---------- Passage

As the threat of war with Japan grew, Penguin was transferred from the FWS to the U.S. Navy in 1941 for special duty, and she arrived at Dutch Harbor on Amaknak Island in the Aleutian Islands in early 1942 to resume her voyages to the Pribilofs. During 1942, she transported supplies, provisions, and equipment to an internment camp at Funter Bay, Alaska, in preparation for the evacuation of the Aleut population from the Pribilof Islands to the camp.

Between 1947 and 1949, Penguin conducted cruises involving the study of albatrosses that took her as far as the western tip of the Aleutian Island chain, across the North Pacific Ocean, and as far south as San Francisco, California. By 1948, she was logging an average of almost 29,000 nmi per year.

--------------------
---------- Record excerpts

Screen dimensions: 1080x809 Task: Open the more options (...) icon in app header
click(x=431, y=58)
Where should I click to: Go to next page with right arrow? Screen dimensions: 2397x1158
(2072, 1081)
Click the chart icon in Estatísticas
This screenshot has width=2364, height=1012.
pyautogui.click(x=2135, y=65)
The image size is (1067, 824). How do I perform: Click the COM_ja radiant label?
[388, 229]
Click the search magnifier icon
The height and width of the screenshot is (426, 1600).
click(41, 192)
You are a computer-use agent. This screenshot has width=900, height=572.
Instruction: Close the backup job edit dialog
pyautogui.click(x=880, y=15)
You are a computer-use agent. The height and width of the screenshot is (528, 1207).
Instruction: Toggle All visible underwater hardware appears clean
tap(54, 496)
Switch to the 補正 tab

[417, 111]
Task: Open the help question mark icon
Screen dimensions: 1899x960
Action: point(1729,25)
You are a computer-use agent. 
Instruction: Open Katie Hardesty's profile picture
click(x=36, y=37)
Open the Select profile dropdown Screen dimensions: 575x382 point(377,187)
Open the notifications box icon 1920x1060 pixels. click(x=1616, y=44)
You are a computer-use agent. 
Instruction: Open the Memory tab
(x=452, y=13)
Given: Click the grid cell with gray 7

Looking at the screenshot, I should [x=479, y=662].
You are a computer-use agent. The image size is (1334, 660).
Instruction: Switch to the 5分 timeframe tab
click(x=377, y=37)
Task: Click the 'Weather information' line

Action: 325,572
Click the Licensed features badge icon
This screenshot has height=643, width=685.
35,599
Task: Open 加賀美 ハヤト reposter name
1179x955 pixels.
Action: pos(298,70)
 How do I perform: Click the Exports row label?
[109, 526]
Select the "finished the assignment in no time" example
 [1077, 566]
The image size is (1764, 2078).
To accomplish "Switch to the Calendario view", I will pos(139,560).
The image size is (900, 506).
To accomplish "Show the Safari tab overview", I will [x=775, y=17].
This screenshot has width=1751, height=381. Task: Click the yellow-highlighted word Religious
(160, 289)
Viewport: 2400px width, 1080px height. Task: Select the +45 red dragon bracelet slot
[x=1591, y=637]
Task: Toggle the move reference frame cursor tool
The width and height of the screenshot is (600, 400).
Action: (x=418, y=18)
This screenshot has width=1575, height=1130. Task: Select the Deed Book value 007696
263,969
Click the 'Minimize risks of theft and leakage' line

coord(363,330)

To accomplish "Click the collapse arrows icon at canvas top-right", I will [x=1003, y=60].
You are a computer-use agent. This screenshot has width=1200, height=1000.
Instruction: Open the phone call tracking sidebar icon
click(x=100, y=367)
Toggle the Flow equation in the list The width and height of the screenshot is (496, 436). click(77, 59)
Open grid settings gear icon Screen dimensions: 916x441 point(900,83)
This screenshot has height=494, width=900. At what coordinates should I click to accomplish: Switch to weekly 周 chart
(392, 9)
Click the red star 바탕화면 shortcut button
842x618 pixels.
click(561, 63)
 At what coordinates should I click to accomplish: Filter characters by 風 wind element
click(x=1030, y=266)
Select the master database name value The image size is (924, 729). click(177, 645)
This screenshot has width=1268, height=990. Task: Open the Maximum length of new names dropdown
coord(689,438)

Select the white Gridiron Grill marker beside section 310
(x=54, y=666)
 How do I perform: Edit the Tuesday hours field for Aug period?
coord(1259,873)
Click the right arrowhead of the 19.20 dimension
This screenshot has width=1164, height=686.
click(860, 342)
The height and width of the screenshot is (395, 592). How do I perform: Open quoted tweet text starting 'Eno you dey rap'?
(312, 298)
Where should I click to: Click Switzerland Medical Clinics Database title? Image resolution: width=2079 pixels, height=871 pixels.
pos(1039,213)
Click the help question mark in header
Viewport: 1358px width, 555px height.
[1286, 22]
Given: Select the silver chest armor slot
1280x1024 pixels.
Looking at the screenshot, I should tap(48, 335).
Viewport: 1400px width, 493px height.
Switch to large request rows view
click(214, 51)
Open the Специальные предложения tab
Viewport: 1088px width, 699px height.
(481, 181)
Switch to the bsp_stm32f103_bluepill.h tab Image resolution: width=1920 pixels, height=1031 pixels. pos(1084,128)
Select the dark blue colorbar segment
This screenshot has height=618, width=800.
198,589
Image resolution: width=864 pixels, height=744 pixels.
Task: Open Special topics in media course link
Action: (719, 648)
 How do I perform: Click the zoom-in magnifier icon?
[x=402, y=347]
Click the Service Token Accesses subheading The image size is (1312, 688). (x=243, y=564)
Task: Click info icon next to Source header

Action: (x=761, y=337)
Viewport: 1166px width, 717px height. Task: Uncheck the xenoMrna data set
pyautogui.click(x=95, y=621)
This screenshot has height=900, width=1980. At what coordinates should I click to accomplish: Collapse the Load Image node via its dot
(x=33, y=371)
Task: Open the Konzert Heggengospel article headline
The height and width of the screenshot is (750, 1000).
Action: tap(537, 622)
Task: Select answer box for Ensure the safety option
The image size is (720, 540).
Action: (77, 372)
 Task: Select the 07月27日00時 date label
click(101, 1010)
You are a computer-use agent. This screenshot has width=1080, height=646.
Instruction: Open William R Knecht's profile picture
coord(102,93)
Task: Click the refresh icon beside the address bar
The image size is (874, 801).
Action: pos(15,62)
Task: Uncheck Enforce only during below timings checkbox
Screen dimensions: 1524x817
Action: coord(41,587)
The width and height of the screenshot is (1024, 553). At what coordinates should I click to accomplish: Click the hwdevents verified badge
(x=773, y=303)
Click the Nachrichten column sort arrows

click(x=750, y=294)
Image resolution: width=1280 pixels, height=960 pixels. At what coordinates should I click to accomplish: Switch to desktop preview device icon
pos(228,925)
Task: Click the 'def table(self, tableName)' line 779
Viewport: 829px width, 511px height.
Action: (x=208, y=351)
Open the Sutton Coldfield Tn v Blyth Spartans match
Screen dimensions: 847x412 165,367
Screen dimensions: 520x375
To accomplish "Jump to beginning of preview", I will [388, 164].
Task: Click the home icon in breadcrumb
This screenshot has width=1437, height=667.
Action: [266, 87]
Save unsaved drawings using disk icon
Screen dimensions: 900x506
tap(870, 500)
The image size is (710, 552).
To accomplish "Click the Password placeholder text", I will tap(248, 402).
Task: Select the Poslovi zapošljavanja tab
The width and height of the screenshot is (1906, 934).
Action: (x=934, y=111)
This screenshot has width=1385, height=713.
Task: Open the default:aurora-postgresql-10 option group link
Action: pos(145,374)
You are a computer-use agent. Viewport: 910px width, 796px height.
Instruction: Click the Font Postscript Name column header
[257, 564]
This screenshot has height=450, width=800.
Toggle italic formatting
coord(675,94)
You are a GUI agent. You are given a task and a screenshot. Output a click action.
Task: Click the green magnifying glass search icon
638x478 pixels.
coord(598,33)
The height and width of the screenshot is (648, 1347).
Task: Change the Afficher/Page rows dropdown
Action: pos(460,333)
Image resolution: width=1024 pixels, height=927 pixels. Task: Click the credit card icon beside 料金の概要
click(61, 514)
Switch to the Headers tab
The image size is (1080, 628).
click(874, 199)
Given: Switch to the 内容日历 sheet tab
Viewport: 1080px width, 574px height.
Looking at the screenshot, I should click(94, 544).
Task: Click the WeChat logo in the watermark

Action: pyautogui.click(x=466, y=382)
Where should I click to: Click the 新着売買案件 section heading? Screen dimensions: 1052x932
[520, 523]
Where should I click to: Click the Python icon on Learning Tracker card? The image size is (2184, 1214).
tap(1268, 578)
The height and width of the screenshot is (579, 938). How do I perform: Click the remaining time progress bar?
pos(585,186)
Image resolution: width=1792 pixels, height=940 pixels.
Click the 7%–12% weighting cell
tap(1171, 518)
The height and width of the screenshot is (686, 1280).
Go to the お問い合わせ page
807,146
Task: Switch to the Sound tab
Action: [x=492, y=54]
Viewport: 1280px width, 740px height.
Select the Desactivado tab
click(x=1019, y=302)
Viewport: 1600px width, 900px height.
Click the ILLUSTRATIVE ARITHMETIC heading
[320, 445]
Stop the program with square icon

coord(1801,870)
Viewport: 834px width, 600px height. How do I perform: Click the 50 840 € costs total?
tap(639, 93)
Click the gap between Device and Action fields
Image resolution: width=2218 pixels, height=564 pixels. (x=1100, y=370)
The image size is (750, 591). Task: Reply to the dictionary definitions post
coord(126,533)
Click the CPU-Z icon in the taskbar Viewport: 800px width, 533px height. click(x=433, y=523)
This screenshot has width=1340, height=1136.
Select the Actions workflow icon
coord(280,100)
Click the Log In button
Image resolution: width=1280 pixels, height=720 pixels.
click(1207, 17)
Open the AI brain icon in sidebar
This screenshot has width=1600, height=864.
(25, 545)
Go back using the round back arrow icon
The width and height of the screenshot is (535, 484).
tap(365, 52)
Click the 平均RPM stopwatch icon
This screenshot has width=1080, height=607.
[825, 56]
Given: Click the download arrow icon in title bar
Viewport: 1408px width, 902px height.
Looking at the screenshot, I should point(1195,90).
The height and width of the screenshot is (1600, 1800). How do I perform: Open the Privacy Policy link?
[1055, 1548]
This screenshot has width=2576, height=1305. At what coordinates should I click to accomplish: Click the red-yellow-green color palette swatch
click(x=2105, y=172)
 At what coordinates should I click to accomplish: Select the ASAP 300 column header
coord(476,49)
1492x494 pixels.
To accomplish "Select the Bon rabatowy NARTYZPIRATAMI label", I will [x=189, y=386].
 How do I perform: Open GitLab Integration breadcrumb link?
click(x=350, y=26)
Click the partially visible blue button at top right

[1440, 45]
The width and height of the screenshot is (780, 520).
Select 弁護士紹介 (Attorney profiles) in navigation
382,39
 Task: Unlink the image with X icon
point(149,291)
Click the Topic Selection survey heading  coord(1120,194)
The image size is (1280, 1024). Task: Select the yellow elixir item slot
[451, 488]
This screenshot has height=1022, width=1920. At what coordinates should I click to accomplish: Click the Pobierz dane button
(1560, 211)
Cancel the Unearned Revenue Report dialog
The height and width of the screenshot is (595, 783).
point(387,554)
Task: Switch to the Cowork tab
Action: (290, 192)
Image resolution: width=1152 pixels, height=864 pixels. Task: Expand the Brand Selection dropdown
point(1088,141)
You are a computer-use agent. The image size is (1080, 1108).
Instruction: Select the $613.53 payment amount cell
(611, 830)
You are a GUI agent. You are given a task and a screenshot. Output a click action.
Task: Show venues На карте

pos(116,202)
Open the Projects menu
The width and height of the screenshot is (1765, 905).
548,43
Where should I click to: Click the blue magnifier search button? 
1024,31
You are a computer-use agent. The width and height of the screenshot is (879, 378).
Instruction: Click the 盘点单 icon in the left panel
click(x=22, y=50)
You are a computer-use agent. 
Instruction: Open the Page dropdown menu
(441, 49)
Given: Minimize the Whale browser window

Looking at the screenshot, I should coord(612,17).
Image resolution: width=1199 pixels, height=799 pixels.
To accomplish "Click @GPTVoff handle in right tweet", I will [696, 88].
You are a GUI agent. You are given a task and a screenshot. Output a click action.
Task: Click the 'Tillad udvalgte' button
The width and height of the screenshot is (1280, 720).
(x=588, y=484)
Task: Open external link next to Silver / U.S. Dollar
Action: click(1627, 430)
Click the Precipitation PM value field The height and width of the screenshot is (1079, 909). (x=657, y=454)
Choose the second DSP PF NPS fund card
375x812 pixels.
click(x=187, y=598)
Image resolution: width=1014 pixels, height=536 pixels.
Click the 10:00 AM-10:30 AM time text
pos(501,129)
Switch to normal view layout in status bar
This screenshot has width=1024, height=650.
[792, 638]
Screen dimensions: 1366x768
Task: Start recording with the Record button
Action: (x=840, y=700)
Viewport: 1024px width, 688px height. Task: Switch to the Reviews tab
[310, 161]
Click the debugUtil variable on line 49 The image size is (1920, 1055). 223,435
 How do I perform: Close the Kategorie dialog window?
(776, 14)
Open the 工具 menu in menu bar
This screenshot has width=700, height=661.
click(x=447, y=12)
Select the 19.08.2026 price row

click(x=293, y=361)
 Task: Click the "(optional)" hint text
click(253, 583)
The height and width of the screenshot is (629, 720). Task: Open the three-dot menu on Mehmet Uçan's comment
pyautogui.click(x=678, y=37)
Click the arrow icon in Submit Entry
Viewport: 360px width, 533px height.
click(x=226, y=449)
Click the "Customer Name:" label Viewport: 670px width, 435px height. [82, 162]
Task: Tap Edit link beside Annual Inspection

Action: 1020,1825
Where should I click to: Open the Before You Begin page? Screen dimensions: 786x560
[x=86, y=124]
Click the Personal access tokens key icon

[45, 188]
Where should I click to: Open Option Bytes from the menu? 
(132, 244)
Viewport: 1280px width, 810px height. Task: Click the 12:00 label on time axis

--------------------

- [Required work]:
a) Reproduce everything in the Penguin passage from "As the threat" down to "nmi per year.".
b) Answer these questions from the Penguin passage:
(i) In what year was Penguin transferred from the FWS to the U.S. Navy?
(ii) Where was the internment camp to which she carried supplies in 1942?
(iii) By 1948, about how many nautical miles per year was she logging on average?
The rows are material separate from the Penguin passage.

- [Written answers]:
a)
As the threat of war with Japan grew, Penguin was transferred from the FWS to the U.S. Navy in 1941 for special duty, and she arrived at Dutch Harbor on Amaknak Island in the Aleutian Islands in early 1942 to resume her voyages to the Pribilofs. During 1942, she transported supplies, provisions, and equipment to an internment camp at Funter Bay, Alaska, in preparation for the evacuation of the Aleut population from the Pribilof Islands to the camp.

Between 1947 and 1949, Penguin conducted cruises involving the study of albatrosses that took her as far as the western tip of the Aleutian Island chain, across the North Pacific Ocean, and as far south as San Francisco, California. By 1948, she was logging an average of almost 29,000 nmi per year.

b)
(i) 1941
(ii) Funter Bay, Alaska
(iii) Almost 29,000 nmi